This is not an answer, just a long comment.
First, you say that you are unsure if this problem in in #P. It depends on how you define your input, which can either be the $n$-by-$n$ graph or just $n$. I would say that it is more natural to take the graph as input, in which case, an NP machine can guess $n^2$ bits (which is a polynomial, linear even, in the size of the input) and can check in polynomial time, linear even, if all your constraints are satisfied. If the input is just $n$, then $n^2$ is exponentially larger than the input size $\log(n)$, so we can't say your problem is in #P, but it is in the counting class related to NEXP (in the same way that #P is the counting class related to NP).
Second, this input issue also affects what types of hardness we can expect to prove. If the input is the grid graph, then you have at most one input for each input length. Such problems are said to be sparse (which means there is at most a polynomial number of inputs for each input length) and are not expected to be hard by (a generalization of) Mahaney's theorem. But if you pick $n$ to be your input so that set of instances is no longer sparse, then your output is exponentially larger than your input. What I am trying to say here is that the typical notions of hardness don't apply very well to your problem.
Third, I can say something about the possibility of this problem being tractable. My research is in counting problems defined by local constraints, which we formally define as Holant problems. The difference between Holant problems and your problem is that we don't put such tight restrictions on the inputs graphs. We allow restrictions like planar, bipartie, and prescribed degree (such at $k$-regular or at most degree $k$), none of which defines a sparse set of graphs.
The best I can do to cast your problem as a Holant problem is as follows. For omitted definitions, see the preliminary section in a recent paper of mine. In the Holant framework, edges take values from a finite domain and vertices impose constraints on the values assigned to its incident edges. To (partially) model your problem, we consider the Boolean domain $\{0,1\}$. As a first attempt to capture your problem, think of an $n$-by-$n$ grid graph as the input. To associate a bit with each vertex $v$, we add an edge $e_v$ incident $v$ and to a new vertex $u_v$. To communicate this bit value to the neighboring internal vertices, we duplicate all the edges between internal vertices (i.e. vertices not on the boundary) in the original $n$-by-$n$ grid graph.
The vertices on the boundary have no constraint, which is represented by the signature $[1,1]$ tensored with itself twice for the corner vertices and three times for the vertices on the sides. The remaining interior vertices pick an edge in each direction and require these four edges and the other edge added above (with its associated bit) to take the same value. Then we impose your constraint by comparing this value with the four values assigned to the remaining four edges (one edge in each direction). Of course, between each pair of internal vertices, they have to agree on which edge each uses to communicate their bit value. One way to decide this, in a planar embedding of this graph, is that each vertex should use the edge that is encountered first in a clockwise traversal of its incident edges.

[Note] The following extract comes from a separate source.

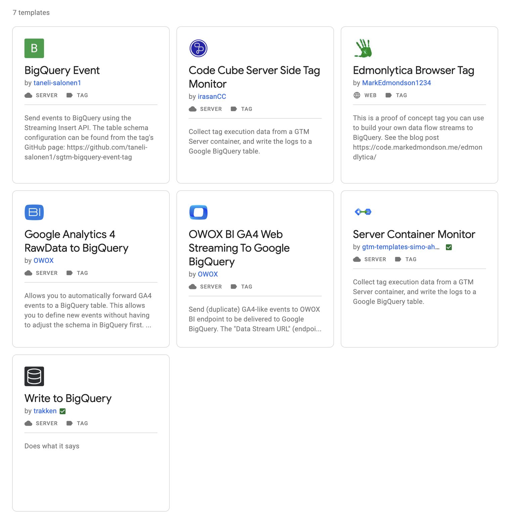Image resolution: width=507 pixels, height=515 pixels.
Task: Click the green handprint Edmonlytica icon
Action: coord(363,48)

The paper of mine that I linked to above is a dichotomy for Holant problems that use symmetric signatures (which means that the output is invariant under any permutation of the input). Unfortunately, the constraint that I used to capture your problem at internal vertices is not symmetric and it is still an open problem to prove the generalization of that dichotomy for general (i.e. not necessarily symmetric) signatures. Worse yet, we currently do not even know how to decide if this Holant problem is easy or hard according to what we conjecture the dichotomy to be. Furthermore, we can impose restrictions on the input graphs like being planar and bipartite that are satisfied by your grid graph, the hope being that this Holant problem may become tractable under these restrictions. However, a dichotomy for such Holant problems is years, maybe even a decade away.
In closing, let me emphasize that this Holant problem that I have described is "more difficult" than your problem (when the input is the grid graph). The input to this (planar, bipartite) Holant problem can only use the complicated arity 9 constraint (that was assigned to the internal vertices) and the (unconstraining) unary constraint $[1,1]$ but the graph is not restricted to grid graphs. Formally speaking, your problem (when the input is the grid graph) reduces to this Holant problem. So, if this Holant problem were easy, then your problem (when the input is the grid graph) is easy too, but if this Holant problem is hard, then I want to say that your problem is hard, but I don't know how to do so (as I discussed above).